The other answers mention Doom (and Doom II) being based on a ‘2½-dimensional’ engine (later retroactively named id Tech 1), meaning the engine internally keeps floor and ceiling heights bolted on to what would otherwise be a two-dimensional map. While this is true, and it does limit the game environment in certain ways (most infamously: by making it impossible to place one room atop another), by itself this does not necessarily preclude placing sprites one over another. After all, the engine is aware of the height of each sprite, and incorporates that into the physics of the game, e.g. in implementing mechanics like crushing monsters by a descending ceiling. The engine is even capable of checking the vertical position of projectile sprites versus monster sprites to determine whether the projectile should fly over or hit the monster. All the necessary information is already there.

So why wasn’t the vertical axis taken into account in monster–player collisions as well? Hard to say.

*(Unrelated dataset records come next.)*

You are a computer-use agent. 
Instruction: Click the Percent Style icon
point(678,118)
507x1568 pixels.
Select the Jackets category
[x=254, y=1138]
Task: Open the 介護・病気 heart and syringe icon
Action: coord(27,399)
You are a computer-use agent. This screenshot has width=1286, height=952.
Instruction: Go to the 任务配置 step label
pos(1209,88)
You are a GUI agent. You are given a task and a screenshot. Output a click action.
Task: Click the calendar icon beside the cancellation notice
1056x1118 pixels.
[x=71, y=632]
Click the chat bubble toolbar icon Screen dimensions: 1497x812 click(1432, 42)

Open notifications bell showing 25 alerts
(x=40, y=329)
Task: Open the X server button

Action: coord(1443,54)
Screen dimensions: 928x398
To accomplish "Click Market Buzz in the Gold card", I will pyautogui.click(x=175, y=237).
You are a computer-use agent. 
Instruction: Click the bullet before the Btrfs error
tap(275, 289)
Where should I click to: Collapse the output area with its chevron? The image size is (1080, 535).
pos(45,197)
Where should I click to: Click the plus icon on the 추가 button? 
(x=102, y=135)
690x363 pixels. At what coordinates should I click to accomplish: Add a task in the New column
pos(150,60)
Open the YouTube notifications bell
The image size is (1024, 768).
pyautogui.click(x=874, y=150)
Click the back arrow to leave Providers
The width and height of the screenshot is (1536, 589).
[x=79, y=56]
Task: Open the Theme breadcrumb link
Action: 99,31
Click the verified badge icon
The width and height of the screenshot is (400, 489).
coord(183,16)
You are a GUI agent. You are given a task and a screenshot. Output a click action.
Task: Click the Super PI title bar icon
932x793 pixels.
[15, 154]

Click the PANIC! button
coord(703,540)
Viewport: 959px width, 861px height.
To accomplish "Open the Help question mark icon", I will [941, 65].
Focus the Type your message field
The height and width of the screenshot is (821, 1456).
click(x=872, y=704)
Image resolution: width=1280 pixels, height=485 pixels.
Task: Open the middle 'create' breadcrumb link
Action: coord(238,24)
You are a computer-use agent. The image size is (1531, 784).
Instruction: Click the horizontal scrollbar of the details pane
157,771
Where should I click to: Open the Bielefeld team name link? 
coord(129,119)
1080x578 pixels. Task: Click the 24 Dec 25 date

The Doom Wiki page on the subject leaves only the faintest of clues: it certainly wasn’t a matter of computational resources, since the issue was actually addressed in Heretic, based on the same id Tech 1 engine and released in December 1994, only a year after Doom (December 1993), so we can treat them as roughly contemporaneous and meant to be played on the same class of hardware. (The wiki notes their solution is hardly perfect, but it probably wasn’t very noticeable in playthroughs.) It seems like simply nobody got around to fixing this in Doom itself.

Whatever the reason, this issue is fixed in many modern source ports, especially those derived from ZDoom. More conservative ports, like Chocolate Doom, may omit the fix.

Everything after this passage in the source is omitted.